**Required work**
I would like the lines below, from the one with "Zoom out the time range with magnifier icon" through the one with "Task: Show all preferences grid icon", copied exactly and without any pictures.

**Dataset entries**
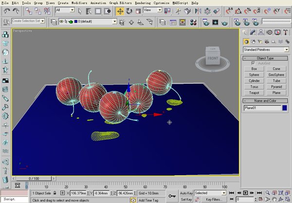Viewport: 292px width, 203px height.
Task: Open the Rendering menu
Action: point(143,3)
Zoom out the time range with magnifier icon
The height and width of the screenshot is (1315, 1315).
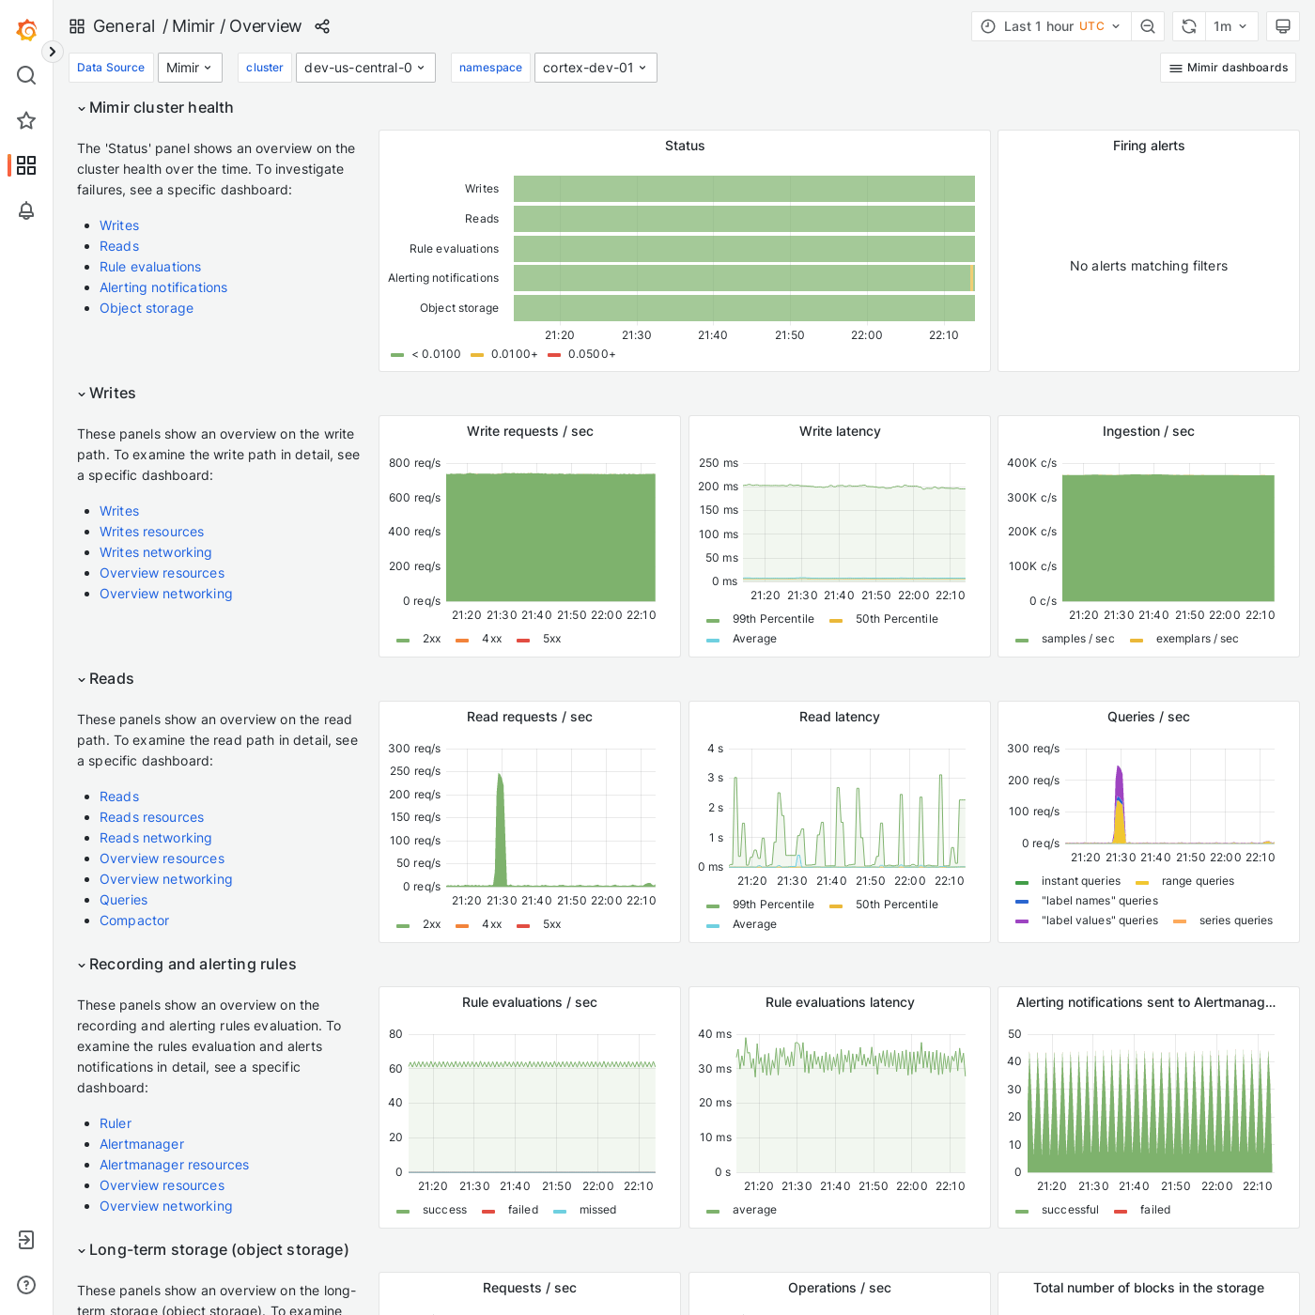pyautogui.click(x=1148, y=25)
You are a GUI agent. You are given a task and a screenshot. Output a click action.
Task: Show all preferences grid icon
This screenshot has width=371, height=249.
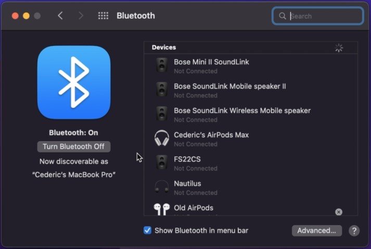click(x=103, y=16)
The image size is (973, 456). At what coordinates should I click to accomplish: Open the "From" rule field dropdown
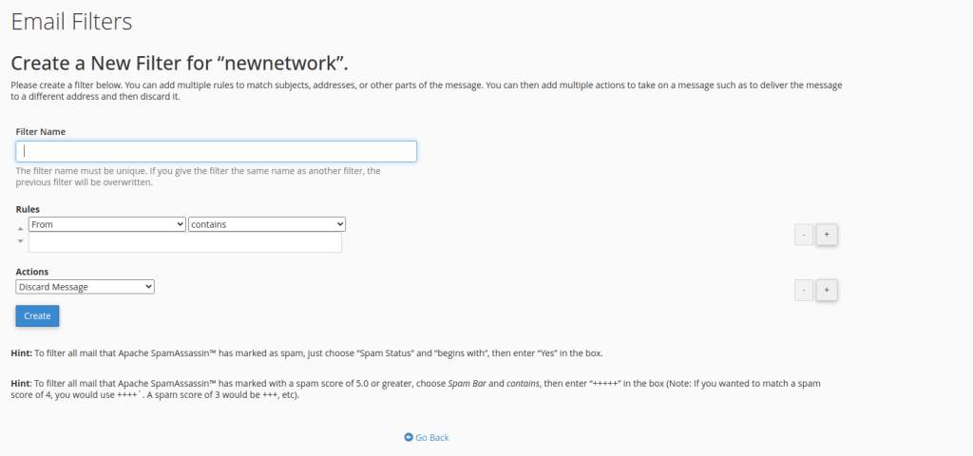click(x=106, y=224)
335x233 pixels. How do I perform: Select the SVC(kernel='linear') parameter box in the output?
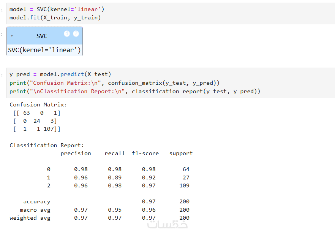pyautogui.click(x=44, y=50)
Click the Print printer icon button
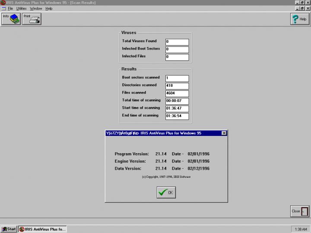This screenshot has height=233, width=311. (x=32, y=19)
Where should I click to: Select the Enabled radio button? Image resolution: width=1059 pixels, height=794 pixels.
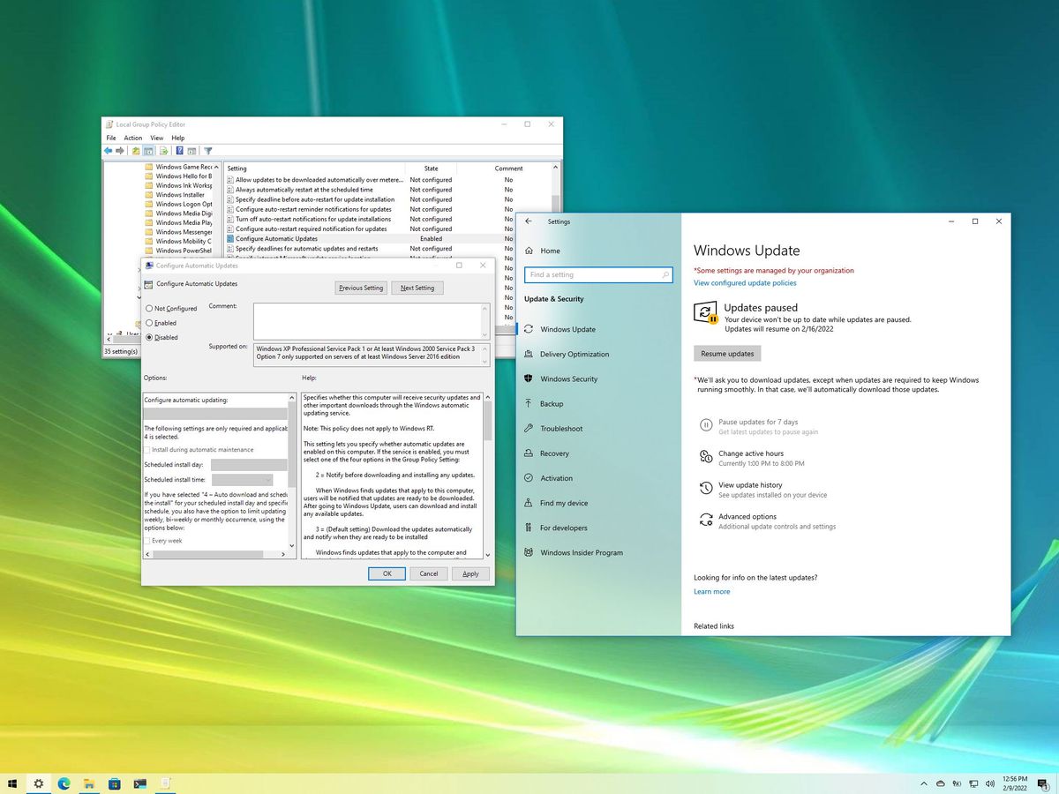[x=147, y=323]
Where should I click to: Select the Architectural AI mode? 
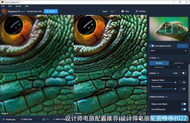pos(178,63)
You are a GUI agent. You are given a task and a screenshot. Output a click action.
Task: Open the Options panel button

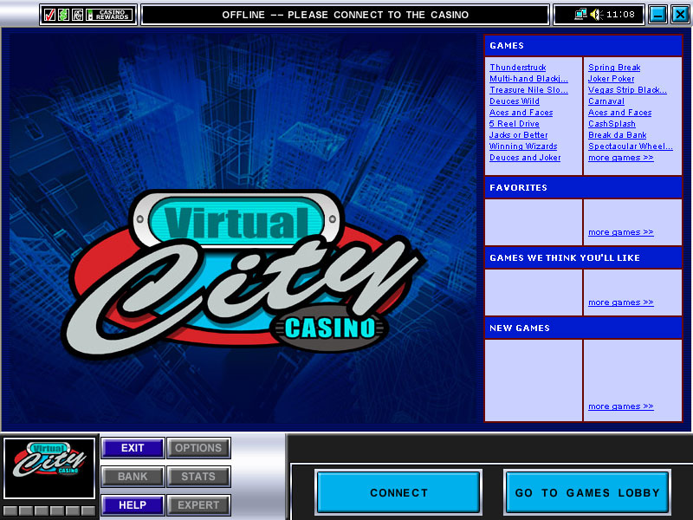tap(198, 448)
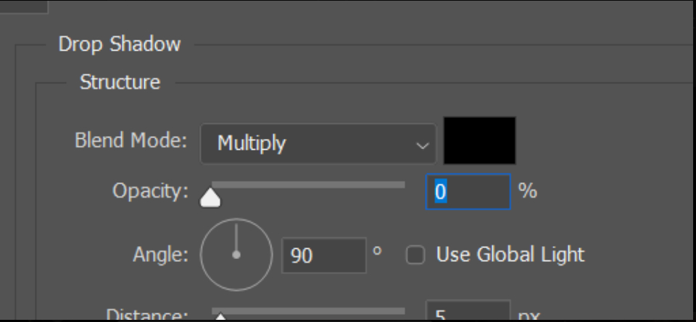This screenshot has width=696, height=322.
Task: Click the Angle dial control
Action: tap(235, 255)
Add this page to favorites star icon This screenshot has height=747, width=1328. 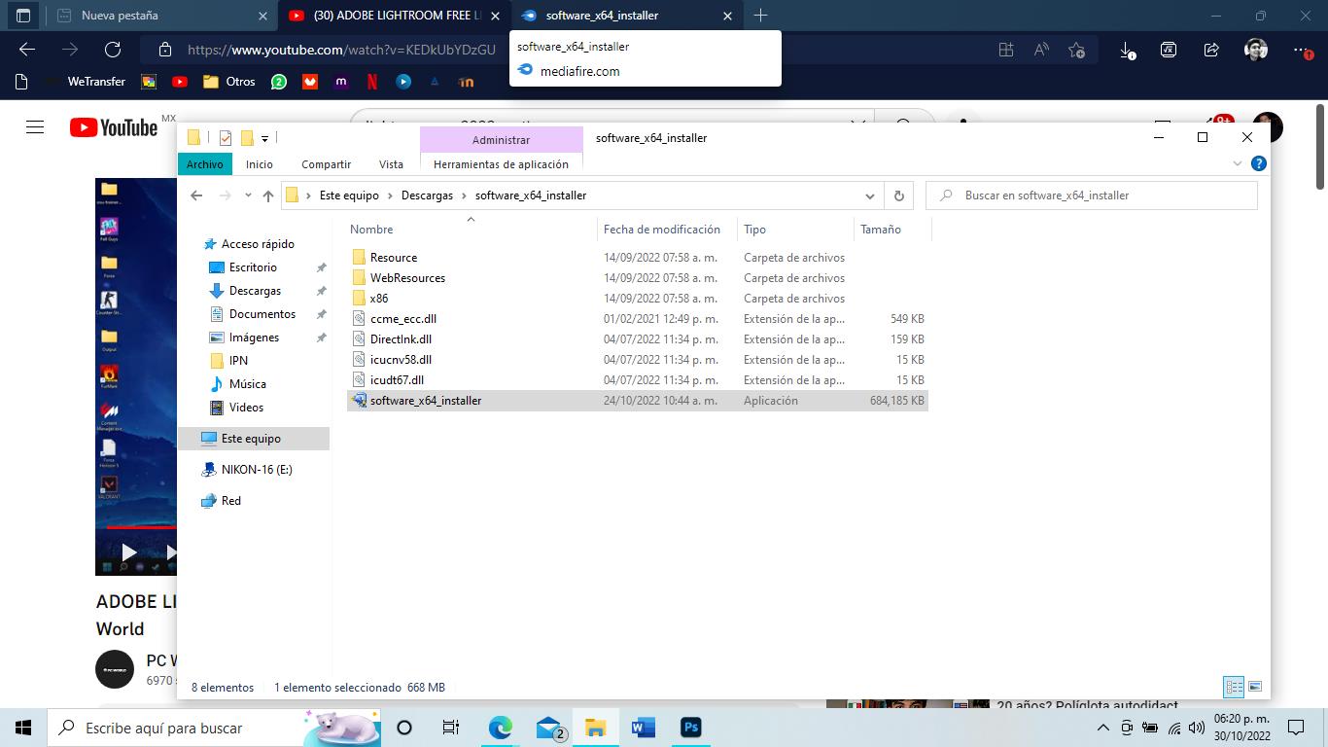tap(1076, 51)
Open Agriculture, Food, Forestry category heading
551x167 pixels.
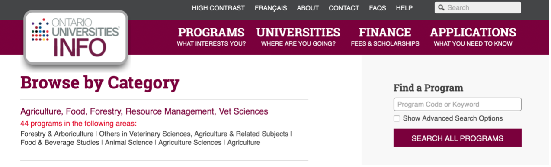(x=144, y=111)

**Finished exercise**
Zoom out the time range with magnifier icon
The height and width of the screenshot is (1315, 1315).
pyautogui.click(x=1148, y=25)
You are a GUI agent. You are given a task and a screenshot. Output a click action.
Task: Show all preferences grid icon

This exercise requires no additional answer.